SELECTED TEXT

######

OCC's newest journalism professor Jeremy Shermak shares his vision for student journalism at Coast and beyond..


Welcome to OCC! As the College’s new journalism professor and advisor for our student-run newspaper, The Coast Report, you have a big job ahead of you. Can you tell us a little bit about your background in journalism, and what experience you’re bringing with you to share with OCC’s students?  

Sure! I’ve always had a passion for journalism and news — I've kind of been a news junkie my entire life. I started off my career as a newspaper reporter, working at a small newspaper near my hometown in Michigan. Because it was a small paper with a small staff, we did a little bit of everything ... I was even a photographer. Eventually, I was hired at a midsize newspaper in South Bend, Indiana, where I covered sports and general news.   

Altogether, I have probably about seven or eight years of experience as a working journalist. But I also have studied  journalism a great deal. I went to Indiana University for my undergrad where I majored in Information Technology and Journalism; it’s kind of a hybrid degree there. I went on to get my master’s degree in Writing at DePaul University in Chicago, and then I decided to go for another master’s at the University of Missouri, in Journalism. And because that wasn’t enough school, I decided to go back and get my doctorate in Journalism at the University of Texas, at Austin.  

I’ve had the chance to not only practice journalism and work professionally as a journalist, but also research it and, of course, teach it. And I’ve had a lot of stops in between all that schooling. I was an English and journalism instructor at a community college just outside of Chicago for eight years before I decided to return to school to earn my doctorate.

######

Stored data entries
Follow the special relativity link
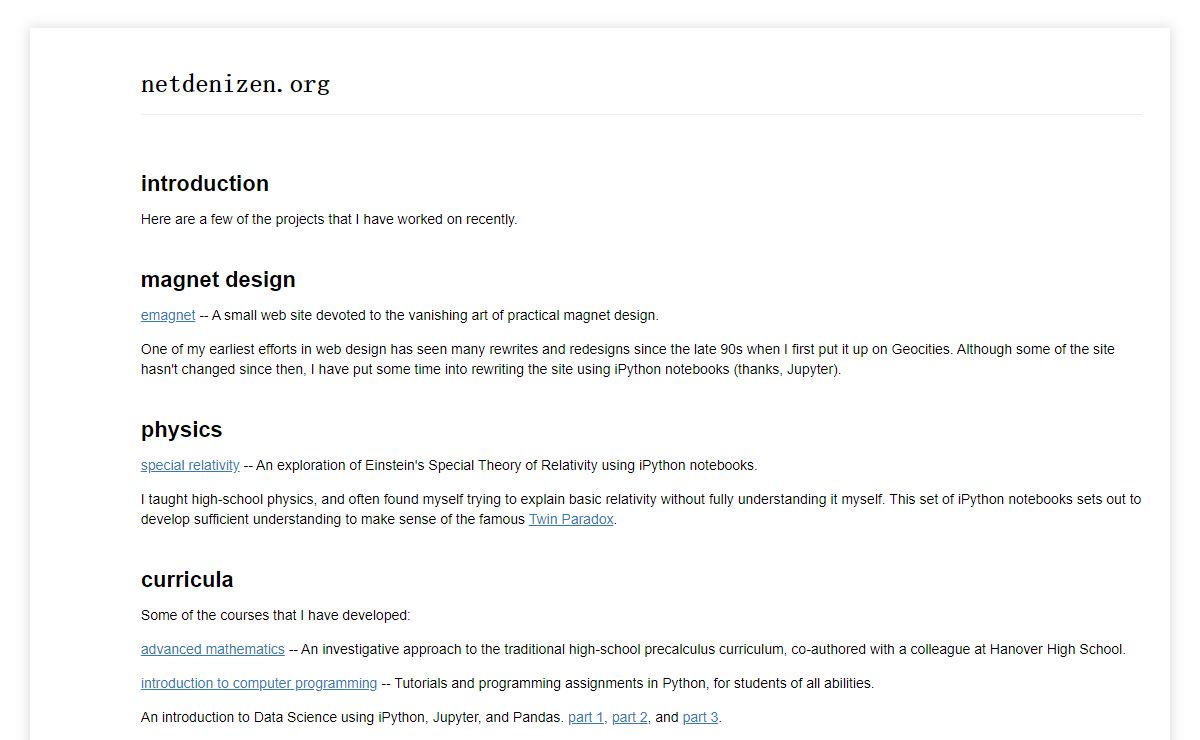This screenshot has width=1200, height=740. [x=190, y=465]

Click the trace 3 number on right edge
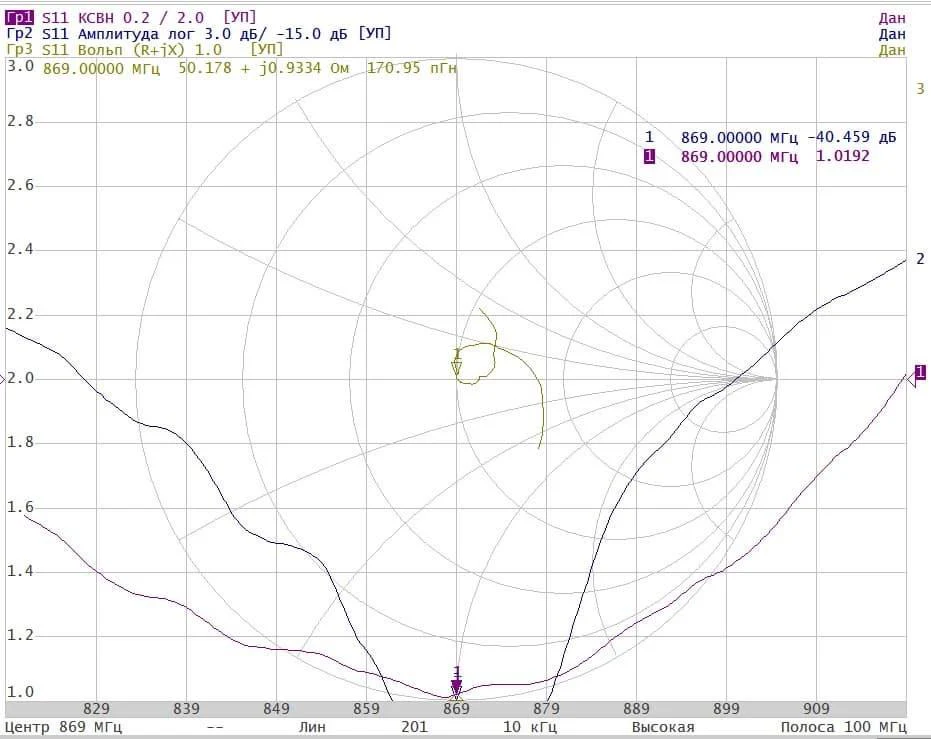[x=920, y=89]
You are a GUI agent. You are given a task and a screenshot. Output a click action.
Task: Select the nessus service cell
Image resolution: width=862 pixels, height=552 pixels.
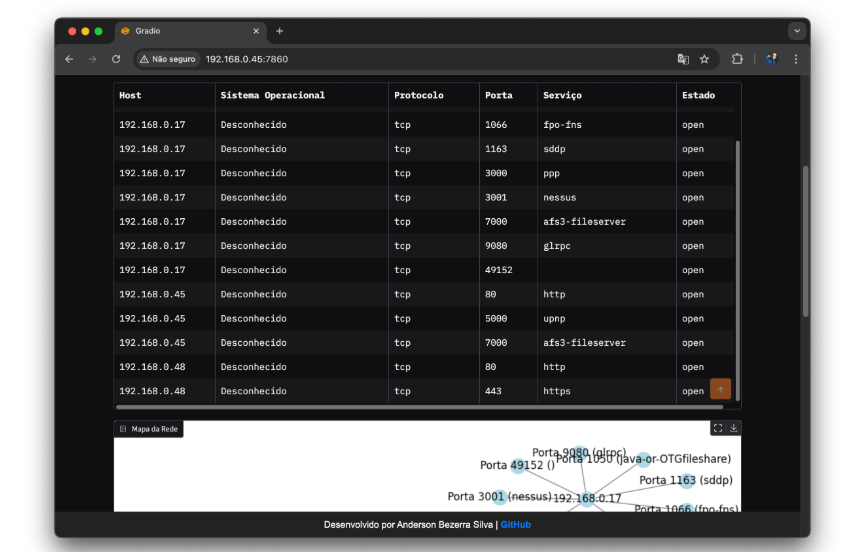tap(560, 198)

######

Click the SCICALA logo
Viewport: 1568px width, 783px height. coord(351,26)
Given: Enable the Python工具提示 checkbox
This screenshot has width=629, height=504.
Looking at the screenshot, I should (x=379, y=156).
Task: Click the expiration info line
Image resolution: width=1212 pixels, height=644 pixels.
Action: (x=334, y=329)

######

Please answer from the interview with Jeremy Shermak: at which university did he earn his doctorate?

The University of Texas at Austin.